In this context, although a pilot vehicle, a following vehicle and a free vehicle are described separately, since the roles of the vehicles may be changed in time, the electronic devices 100 provided in the respective vehicles are not distinguished, that is, the structures and functions of the electronic devices 100 in the respective vehicles are the same, but the vehicles perform the corresponding functions while assuming the different roles.

In summary, according to embodiments of the present disclosure, a vehicle may determine that the vehicle needs to be remotely taken over according to an abnormal condition of the vehicle or the environment, so as to send a remote take over request to a remote controller, so that remote take over of the vehicle by the remote controller is achieved if the vehicle is in a fleet or leaves the fleet. Therefore, the remote take-over of the vehicles can be realized under the condition that the vehicle team runs, and the danger of the vehicle team caused by abnormal conditions of the vehicles or the environment is avoided.

<2. Configuration example of electronic device for remote controller >

Fig. 14 is a block diagram illustrating a structure of an electronic device 1400 serving as a remote controller in a wireless communication system according to an embodiment of the present disclosure. Here, the remote controller may be located in a server in the cloud for remotely taking over the vehicle.

As shown in fig. 14, the electronic device 1400 may include a communication unit 1410 and a control unit 1420.

Here, each unit of the electronic device 1400 may be included in a processing circuit. Note that the electronic device 1400 may include one processing circuit or a plurality of processing circuits. Further, the processing circuitry may include various discrete functional units to perform various different functions and/or operations. It should be noted that these functional units may be physical entities or logical entities, and that units that are referred to differently may be implemented by the same physical entity.

According to an embodiment of the present disclosure, the electronic device 1400 may receive a remote take over request from a vehicle in a fleet or a vehicle that is about to join the fleet through the communication unit 1410.

According to an embodiment of the present disclosure, the control unit 1420 may take over the vehicle remotely, in case the vehicle leaves the fleet or in case the vehicle is located in the fleet.

According to an embodiment of the present disclosure, as shown in fig. 14, the electronic device 1400 may further include a prediction unit 1430 for predicting a driving behavior of the vehicle when remotely taking over the vehicle in case the vehicle is a piloted vehicle in a fleet. Further, the electronic device 1400 may transmit driving behavior prediction information including driving behavior of the vehicle to the vehicle through the communication unit 1410 for the vehicle to pilot the fleet according to the driving behavior prediction information.
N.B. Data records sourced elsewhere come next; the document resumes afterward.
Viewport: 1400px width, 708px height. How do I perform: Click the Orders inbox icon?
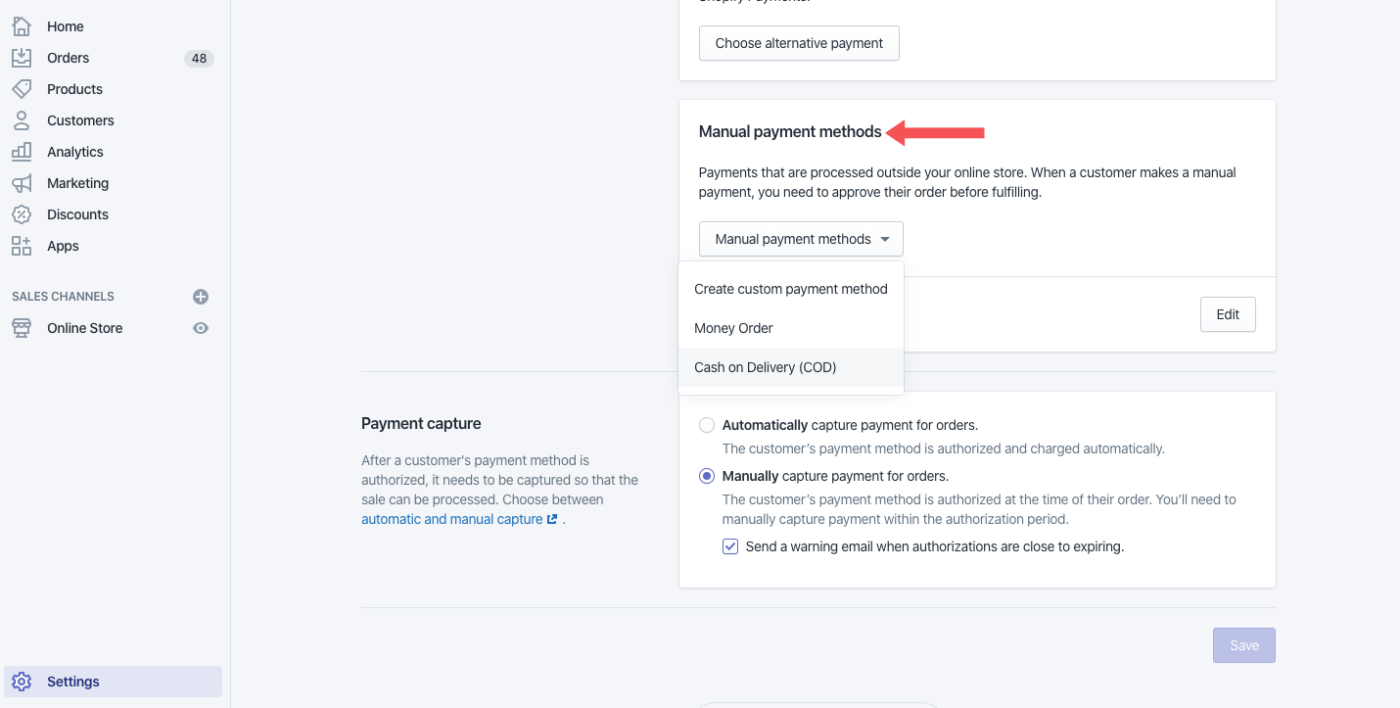pos(21,58)
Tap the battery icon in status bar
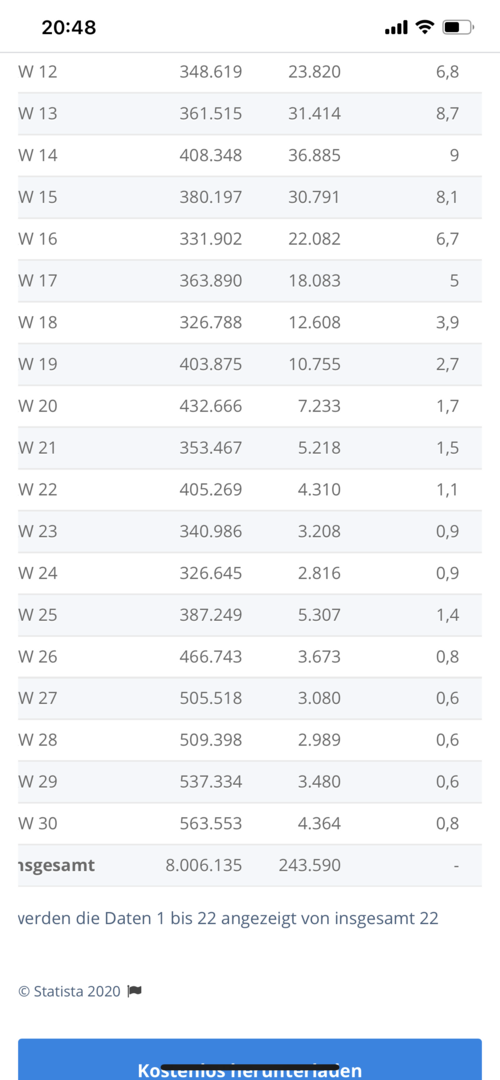This screenshot has height=1080, width=500. click(457, 28)
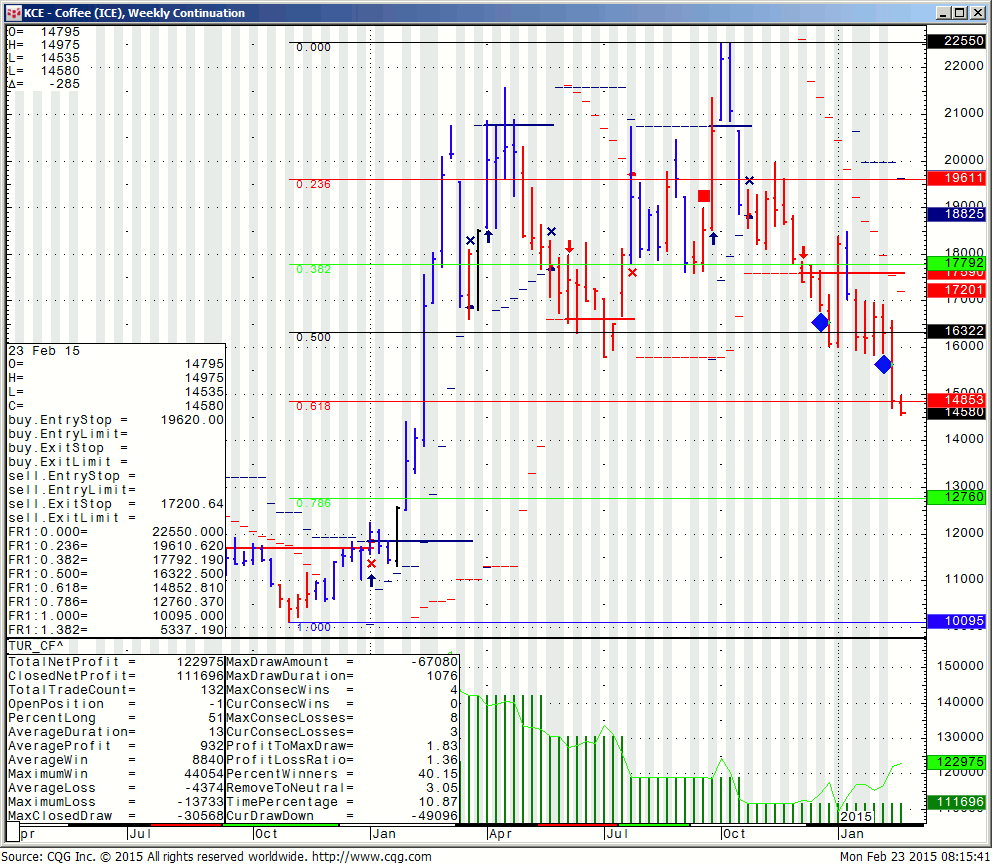Image resolution: width=992 pixels, height=864 pixels.
Task: Click the red X marker below 0.382 line
Action: click(x=632, y=272)
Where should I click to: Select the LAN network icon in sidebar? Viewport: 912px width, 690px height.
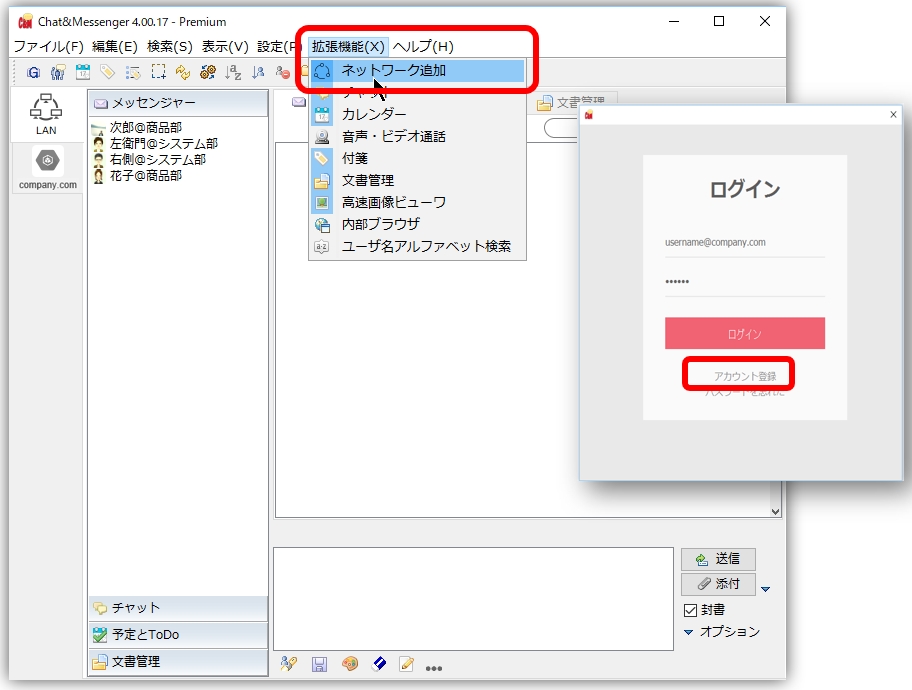pyautogui.click(x=46, y=115)
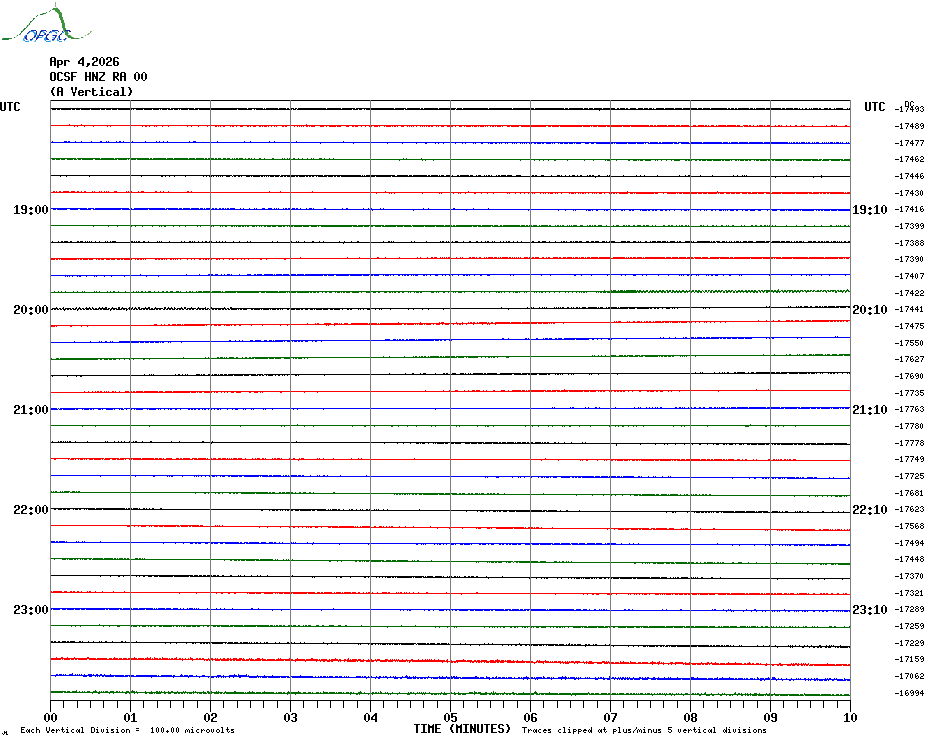Image resolution: width=930 pixels, height=744 pixels.
Task: Click the 19:10 time label on right axis
Action: (869, 210)
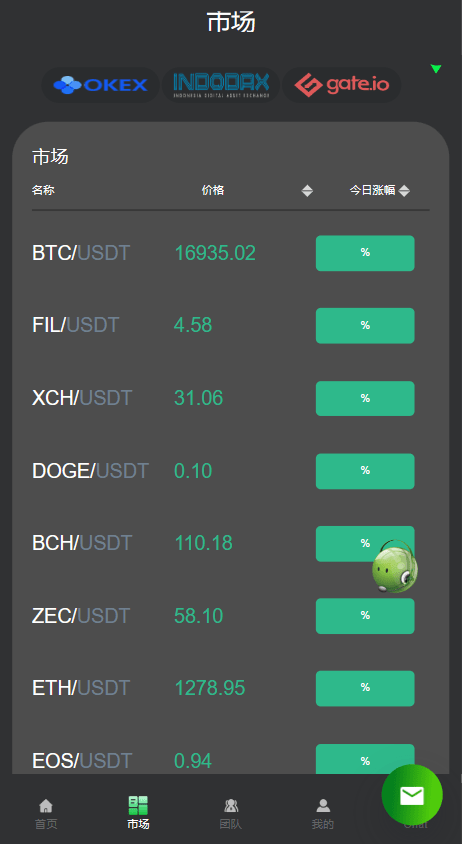Image resolution: width=462 pixels, height=844 pixels.
Task: Open the EOS/USDT market row
Action: click(230, 761)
According to an embodiment of the present disclosure, where the vehicle is a following vehicle in a fleet, the electronic device 1400 may also receive a request from the vehicle to break up the fleet through the communication unit 1410. Further, the electronic device 1400 may send a request to the lead vehicle in the fleet via the communication unit 1410 for the lead vehicle to break up the fleet.

According to an embodiment of the present disclosure, in the case where the vehicle is a following vehicle in a fleet, the electronic device 1400 may also receive fleet management information from the vehicle through the communication unit 1410. Further, the control unit 1420 may remotely take over the vehicle according to the fleet management information. That is, the control unit 1420 may control the following vehicle according to the fleet management information from the lead vehicle forwarded by the following vehicle so that the following vehicle can follow the lead vehicle in the form of the following vehicle.
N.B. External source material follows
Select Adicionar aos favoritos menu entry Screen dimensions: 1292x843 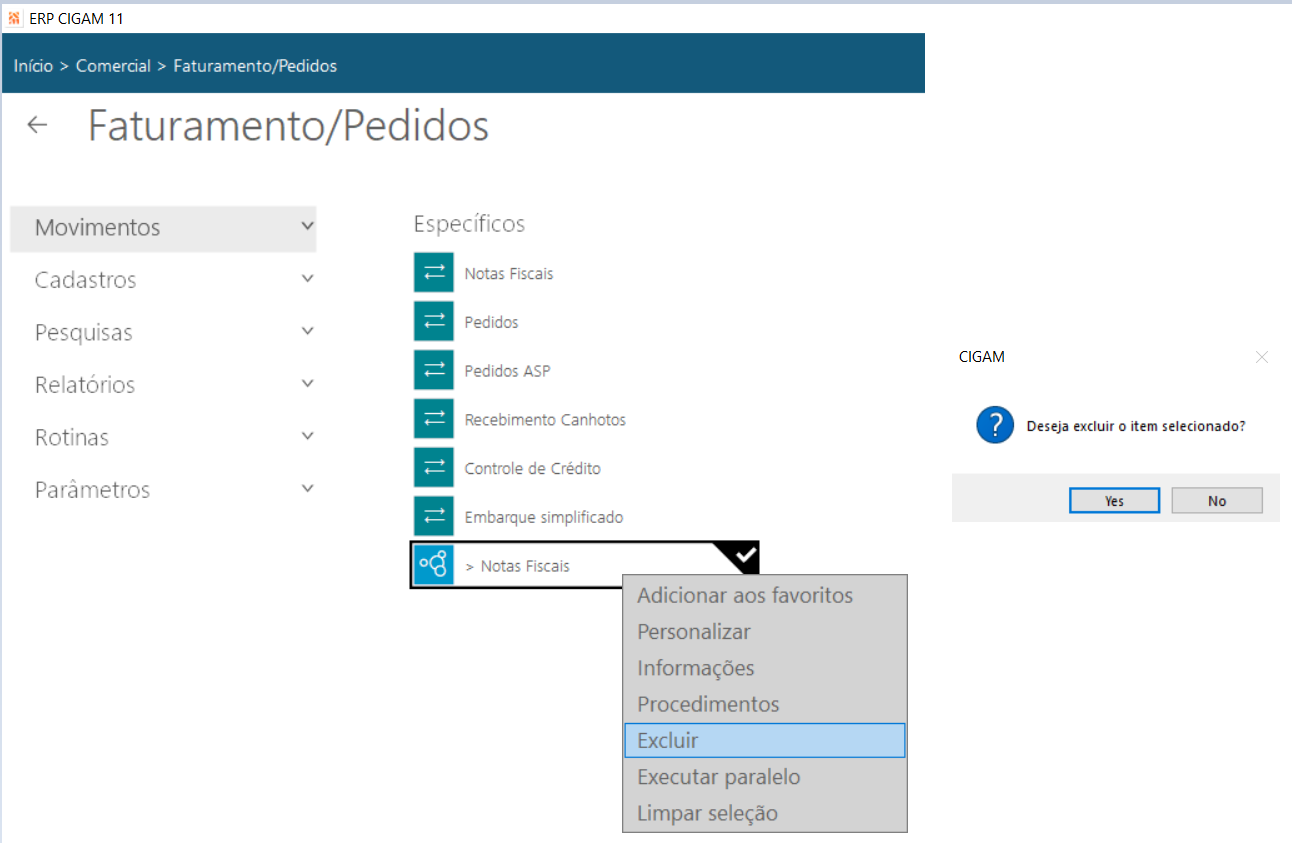tap(745, 596)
According to an embodiment of the present disclosure, in the case where the vehicle is a vehicle that is about to join the fleet, the electronic device 1400 may receive joining control information including a joining location when the vehicle joins the fleet from the vehicle through the communication unit 1410. Optionally, the joining control information may also include the time and speed at which the vehicle joined the fleet. Further, the control unit 1420 may remotely take over the vehicle according to the joining control information, thereby controlling the vehicle to join the fleet according to the joining position, speed, and time of the joining control information.

The electronic device 1400 according to embodiments of the present disclosure may be used for a remote controller, and the portions of the foregoing description of the electronic device 100 that relate to a remote controller are all applicable thereto.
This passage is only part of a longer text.